По сравнению с новостями, приходившими с полей сражений, повседневные проблемы казались мелкими. Витрины магазинов опустели, начались первые продовольственные трудности, в продаже были сигареты только итальянского, либо германского производства. Качество тканей, особенно шерстяных, ухудшилось. Появились новые материи из конопли и дрока, из смеси искусственных и естественных волокон. Начали носить ортопедического вида туфли на каблуках высотой не менее восьми сантиметров, изготовленных из чистейшего отечественного пробкового дуба. Исчезли французский коньяк и шампанское, а потом и кофе, в продаже был только суррогат. Но для меня это были годы учебы в университете, дружеских встреч, поездок на море. Когда мы пытались заглянуть в будущее, в наше завтра, оно пугало и казалось мрачным. По большей части, правда, мы и не хотели об этом думать, ведь несмотря на лишения и небольшие неудобства жизнь продолжалась, как и всегда. Мы думали лишь о развлечениях, ходили в кинотеатры, на пляжи. У меня был неунывающий характер, ничто, казалось, не могло омрачить моего существования.

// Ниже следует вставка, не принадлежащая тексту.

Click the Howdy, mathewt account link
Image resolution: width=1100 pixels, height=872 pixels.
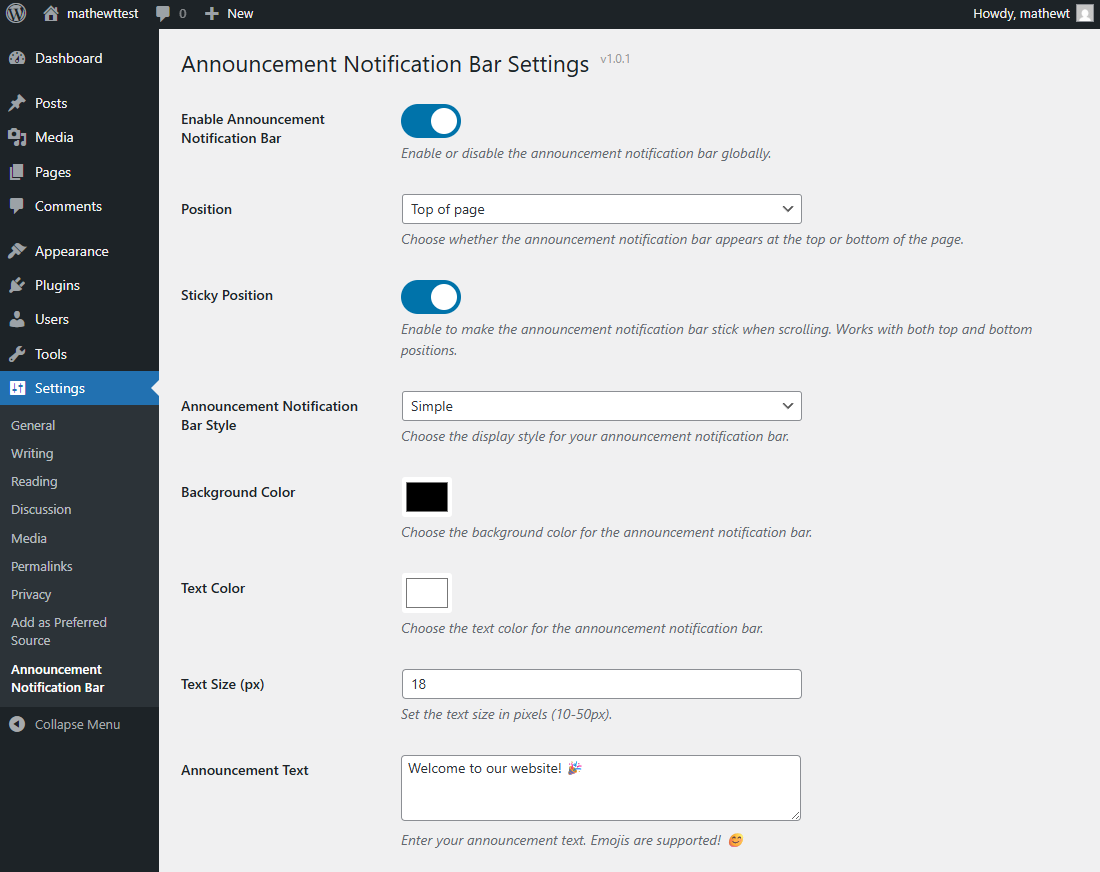[x=1022, y=13]
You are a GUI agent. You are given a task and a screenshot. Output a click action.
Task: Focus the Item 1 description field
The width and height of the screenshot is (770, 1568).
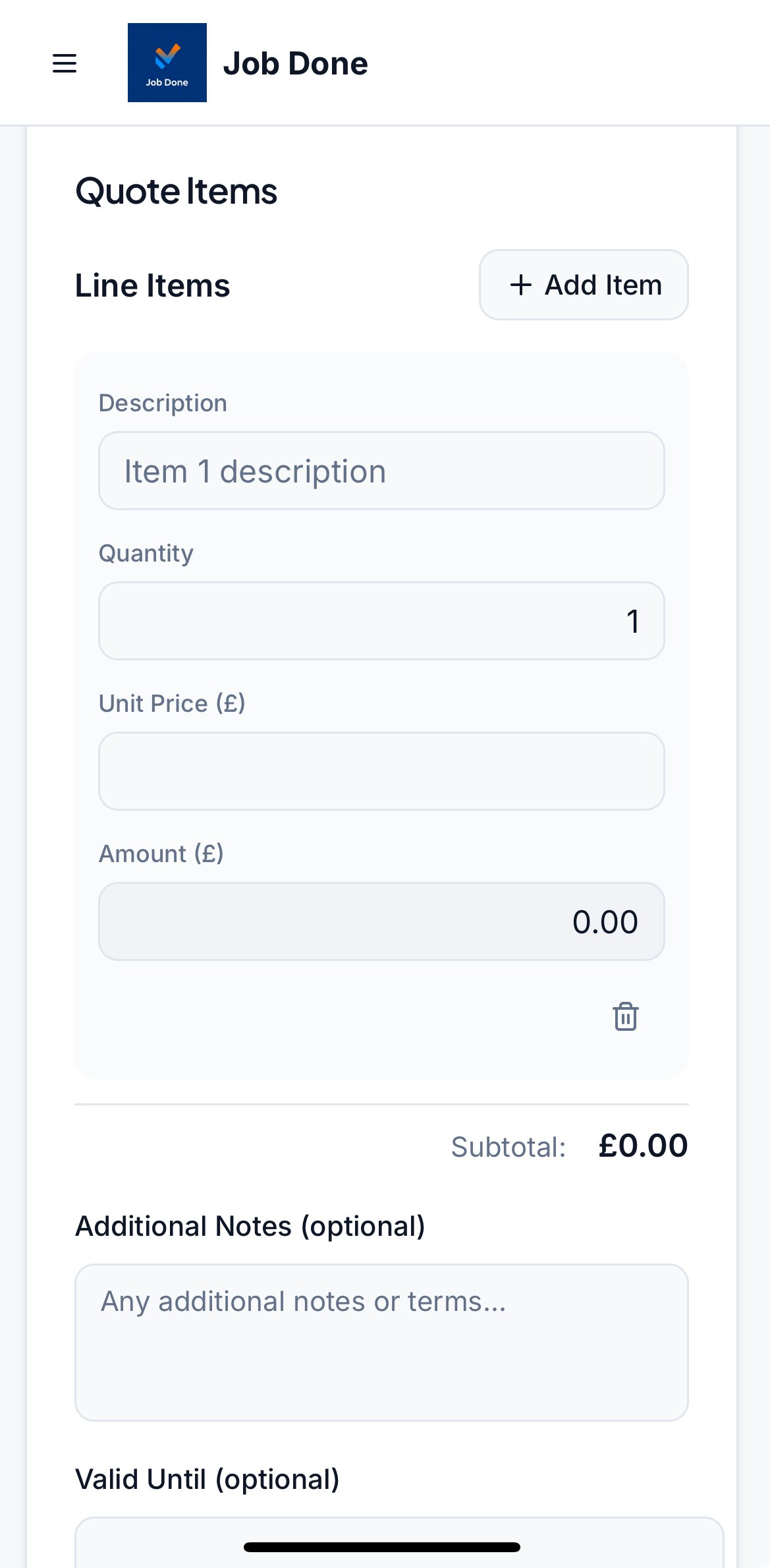(x=381, y=470)
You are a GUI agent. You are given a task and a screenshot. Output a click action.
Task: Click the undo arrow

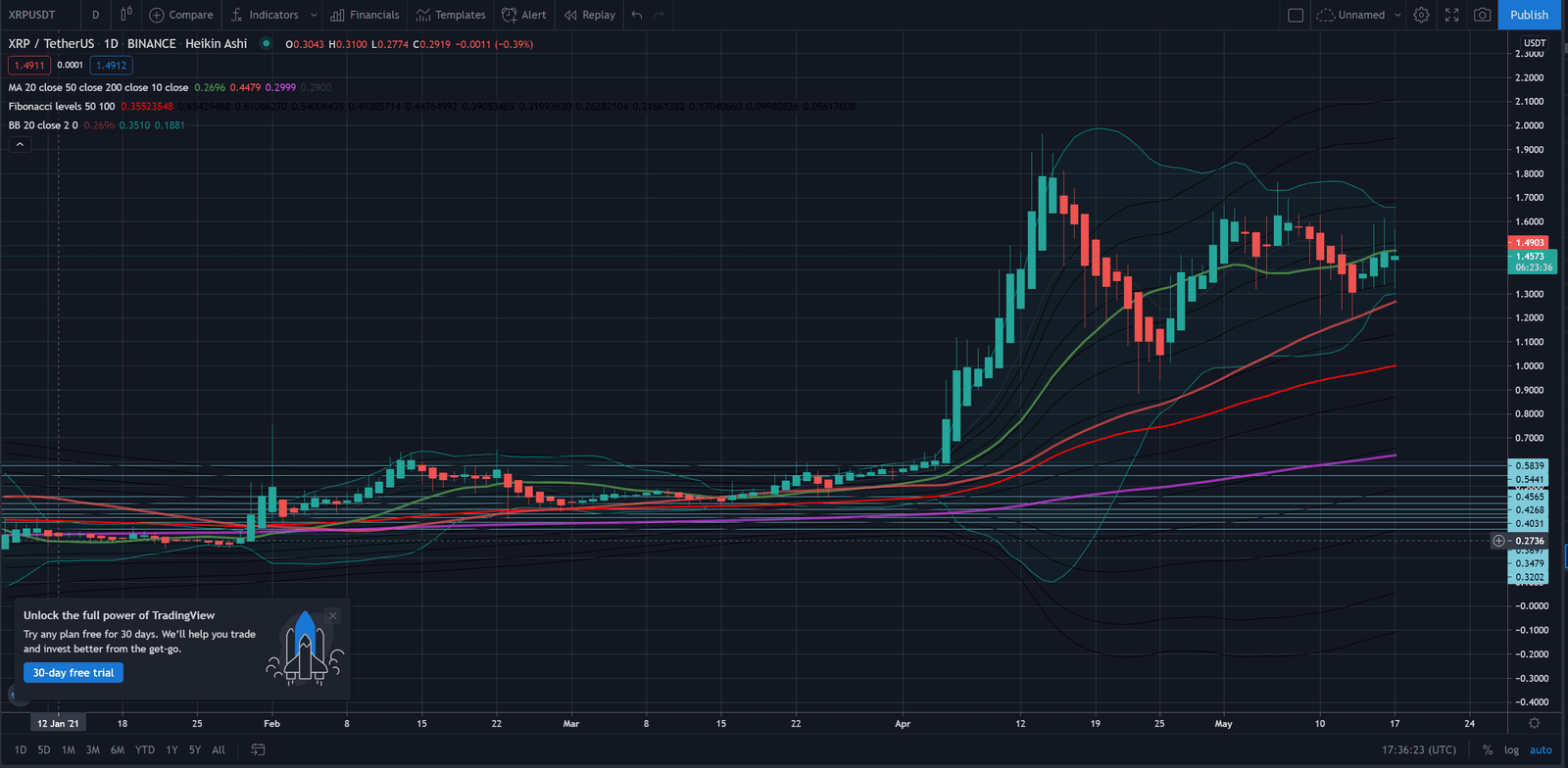click(x=637, y=15)
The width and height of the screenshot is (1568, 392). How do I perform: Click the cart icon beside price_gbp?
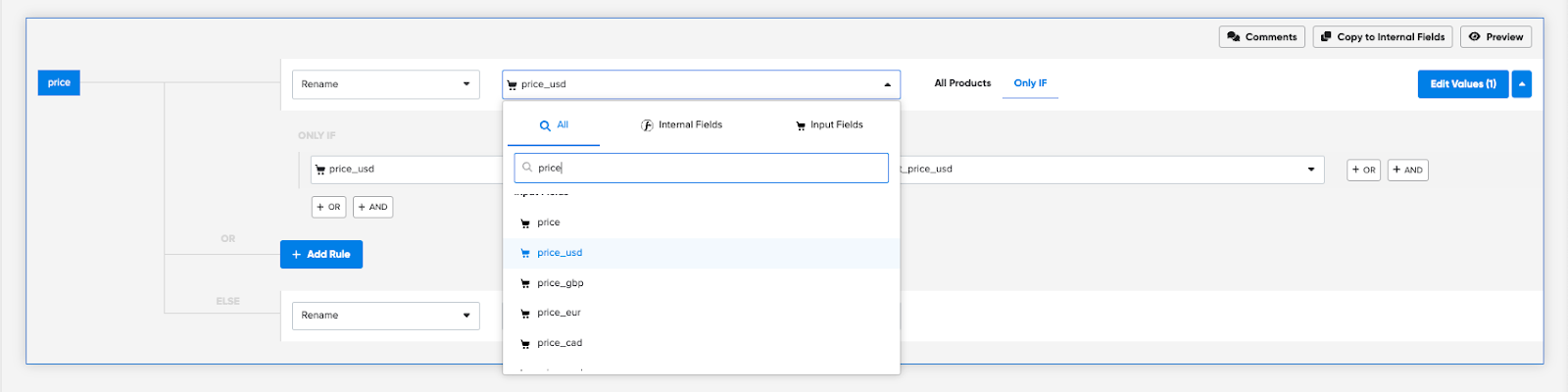click(x=525, y=284)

Во время войны мама гостеприимно приютила в нашем доме известного русского театрального режиссера Петра Шарова[59], у которого училось столько великих актеров: Витторио Гассман, Джино Черви, Лаура Адани, Эльза Мерлини (Нина обучила ее нескольким русским фразам, когда в Риме ставилась пьеса «Товарищ») и Ренато Чаленте. Ренато погиб в 1943 году, его задавил пьяный немецкий шофер. Шаров был чем-то средним между гением и сумасшедшим. Он обучал актерскому искусству даже голландскую королеву[60]. Я тоже взяла у него уроки, мне нравилось декламировать, и я поняла, что, когда кого-то изображаю, то избавляюсь от своей обычной застенчивости. В общем, это и была моя судьба – обретать уверенность, только играя какую-то роль. К сожалению, мама заставила меня прекратить уроки. В тот момент роль актрисы была нежелательной для девушки. Но я хотела чем-нибудь заняться и нашла работу на улице По.
Петр Шаров, 1928 г.
В трех римских кварталах прошли важнейшие этапы моей жизни в Италии. Кварталы образуют треугольник, внутри которого сосредоточены все мои римские воспоминания. Первый квартал – улица Венето, на которой находится пансион Тэа, дом мод сестер Фонтана, мои первое и второе ателье, гостиницы, которые приютили меня в период, предшествующий замужеству. Другой квартал расположен вокруг площади Испании, здесь находился мой детский садик, училище Сакро Куоре, дом моей первой молодости, – потрясающее здание 1870-1880-х годов, ателье на улице Грегориана, два моих последних бутика.